Optimized timer pooling for Node.js. Delays >= 1000ms are batched into a single 500ms-resolution interval, reducing the number of active handles and improving performance when many long-lived timers are in use.

Readme

@nxtedition/timers

Optimized timer pooling for Node.js. Delays >= 1000ms are batched into a single 500ms-resolution interval, reducing the number of active handles and improving performance when many long-lived timers are in use.

Short delays (< 1000ms) fall through to the native setTimeout for full resolution.

Install

npm install @nxtedition/timers

Usage

import { setTimeout, clearTimeout } from '@nxtedition/timers'

// Short delays use native setTimeout (full resolution)
const handle = setTimeout(
  (data) => {
    console.log(data)
  },
  50,
  'hello',
)

// Long delays use pooled timers (500ms resolution, lower overhead)
const pooled = setTimeout(
  (data) => {
    console.log(data)
  },
  5000,
  'world',
)

// Clear works for both
clearTimeout(handle)
clearTimeout(pooled)

Opaque data

The third argument is passed directly to the callback, avoiding closure allocations:

setTimeout(
  (ctx) => {
    ctx.connection.write(ctx.payload)
  },
  5000,
  { connection, payload },
)

Refreshing timers

Pooled timers (delay >= 1000ms) support .refresh() to reset the delay without creating a new timer:

const handle = setTimeout(
  () => {
    console.log('idle timeout')
  },
  30000,
  undefined,
)

// On activity, reset the timer
handle.refresh()

API

setTimeout(callback, delay, opaque)

Schedule callback(opaque) after delay milliseconds.

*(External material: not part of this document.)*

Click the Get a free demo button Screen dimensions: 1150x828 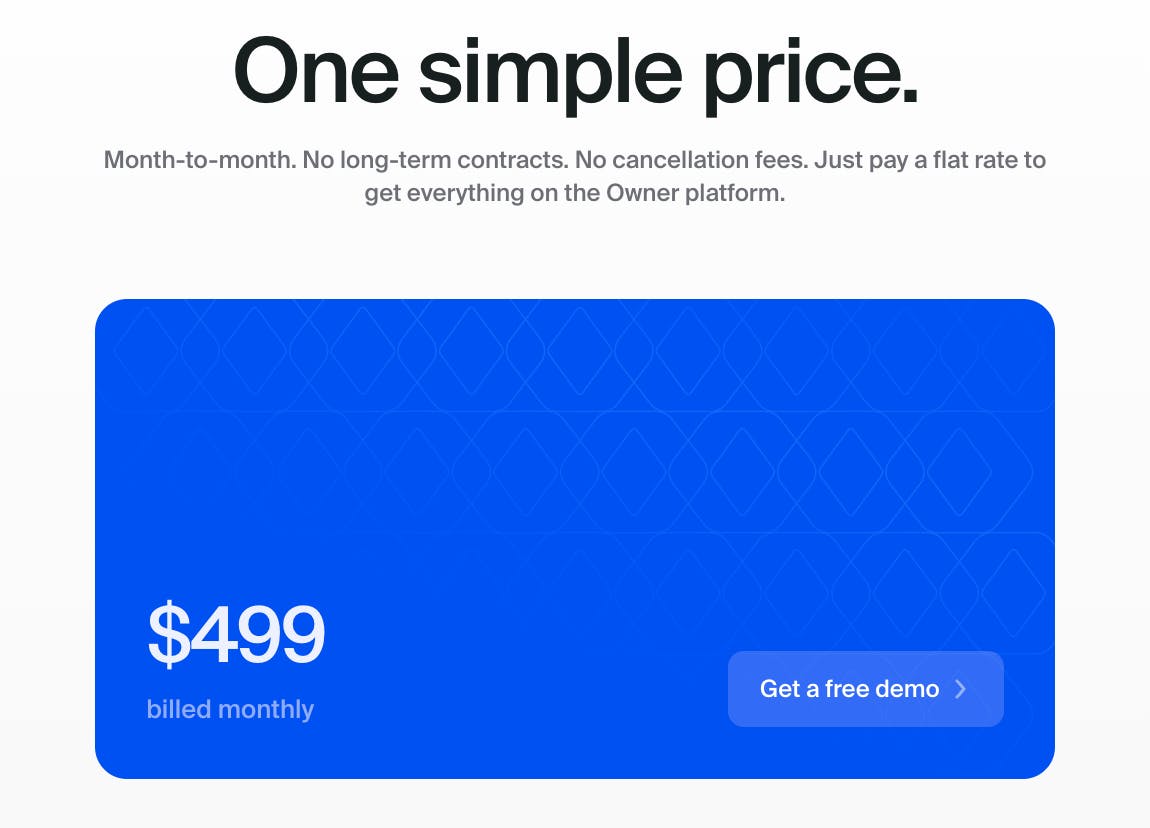point(865,689)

  • delay < 1000 — delegates to native globalThis.setTimeout
  • delay >= 1000 — uses the pooled timer mechanism (500ms resolution)

Returns a handle that can be passed to clearTimeout.

clearTimeout(handle)

Cancel a pending timer. Works with both native and pooled handles. Passing null or undefined is a no-op.

How it works

All pooled timers share a single setTimeout handle that fires every 500ms. On each tick, pending timers are checked and expired ones are fired. This means pooled timers have at most ~500ms of jitter but dramatically reduce the number of active OS timer handles when many long-lived timers are in use (e.g. connection idle timeouts, retry delays).

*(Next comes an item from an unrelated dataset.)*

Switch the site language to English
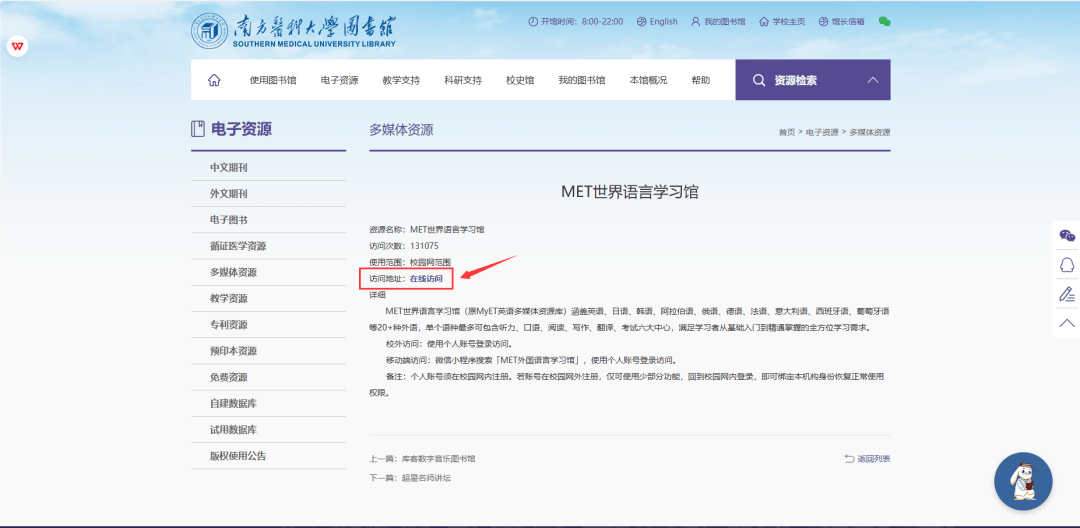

The internal interval is unref()'d so it does not keep the process alive.

Benchmark

yarn benchmark

Results on Apple M3 Pro / Node.js 25.3.0:

| Benchmark | native setTimeout | pooled setTimeout | speedup | | ------------------------------ | ----------------: | ----------------: | ------: | | create + clear | 250.91 ns | 58.90 ns | 4.3x | | create + clear (GC) | 1.95 µs | 73.99 ns | 26.4x | | batch create + clear 100x (GC) | 41.84 µs | 9.80 µs | 4.3x |

Pooled timers avoid native OS timer handles, which are expensive C++ objects for the GC to trace. The advantage grows under GC pressure — up to 26x faster when GC is forced per iteration.